In case of emergency, you have 3 casters and a mini-caster. Anyone of them can take Leadership to make something new.

quick_comment
2009-07-14, 08:58 PM
Sure, an Unseen Servant dragging 100-lbs sacks of rocks + Arcane Sight will catch all of the standard traps ... but a discriminating magical trap with Magic Aura on it so it doesn't register to Arcane Sight will catch the party every single time. Sure, you can scout around with Clairaudience and Clairvoyence, but Detect Scrying plus False Vision will catch you every time. You really do need a proper Rogue.


Summon elemental reserve feat. Just pepper the area with summoned minions to set off all the traps.

quick_comment
2009-07-14, 08:59 PM
You could also do diviner, hulking hurler.

Diviner finds the BBEG, hulking hurler throws the moon at him.

Jack_Simth
2009-07-14, 09:15 PM
Summon elemental reserve feat. Just pepper the area with summoned minions to set off all the traps.
Two problems with that:
First:

core-only for the sake of simplicity
Summon Elemental is from Complete Mage, and the Completes aren't *normally* considered part of Core.

- Given material

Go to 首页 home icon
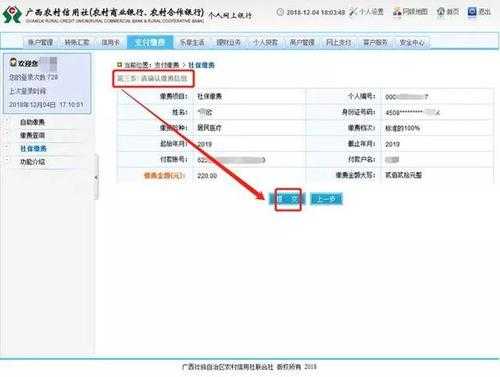The width and height of the screenshot is (500, 377). (x=441, y=12)
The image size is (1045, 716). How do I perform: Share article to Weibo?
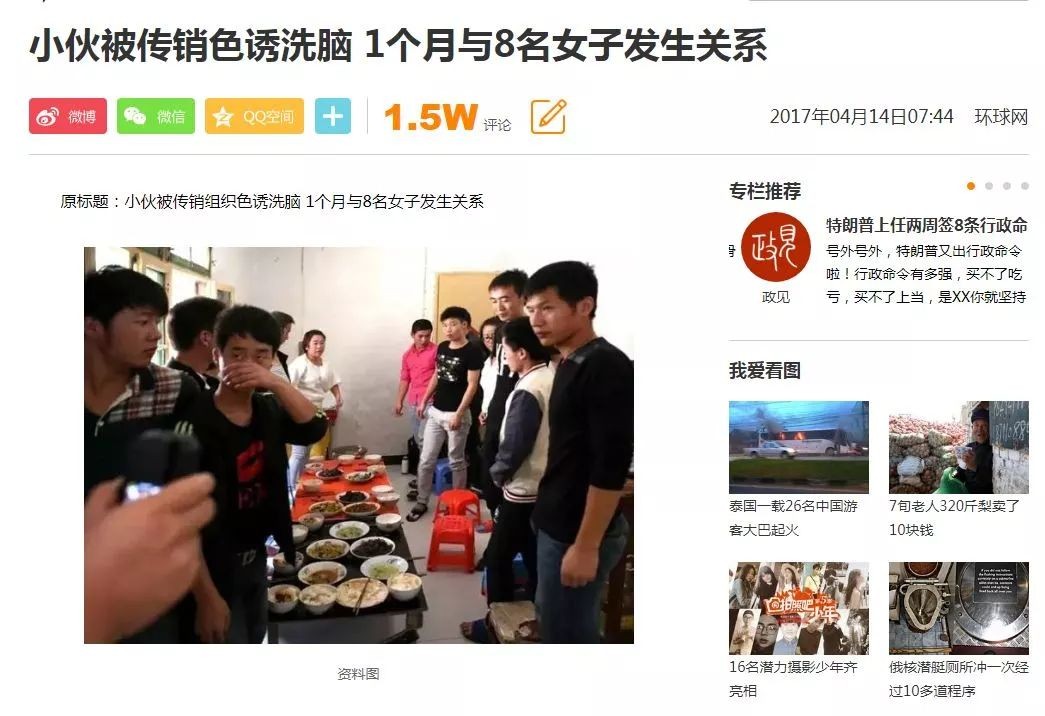[x=67, y=116]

- To be done
Supply the next part of the forum discussion about handling traps without a Rogue, picking up right after its final sentence. The material comes from a different source than the forum discussion about handling traps without a Rogue.

- Answer to the problem
Second (and more to the point):
The Unseen Servant dragging a 100 pound bag of rocks is for the exact same purpose; I was just adjusting the technique based on available sources as listed by the OP. The specific method used doesn't matter, as they amount to the same thing. The same technique that foils the Unseen Servant also foils the Summon Elemental Reserve feat when used to the same purpose. If I take a magic trap, equip it with True Seeing, and set the trigger condition to "A humanoid walks through this area", then come by every few days and again and put a Magic Aura spell on it so that it doesn't register as magical, then
1) Your elemental won't set it off.
2) Your Arcane Sight spell won't detect it.
3) Your magical disguise/invisibility won't help.

Pharaoh's Fist
2009-07-14, 09:25 PM
Now make them all bard/warblades or crusaders with song of the white raven and I will agree with you.

Core only.

But seriously, four bards animating objects and strumming it out with the Lyre of Building in unison...

"I'm sorry, was that your dungeon?"

tiercel
2009-07-14, 09:31 PM
Optimization is going to depend, of course -- partly on wealth/power level (how easy it is to get magic items / the specific magic items you want) but also on *character* level. If you are talking about a party that will play though the sorts of levels that are most common in my experience (1-10), the "all caster" paradigm doesn't hold as much water. If you're talking about a campaign up into the teens in levels, increasingly pretty much any four characters with full caster level can pretty much do.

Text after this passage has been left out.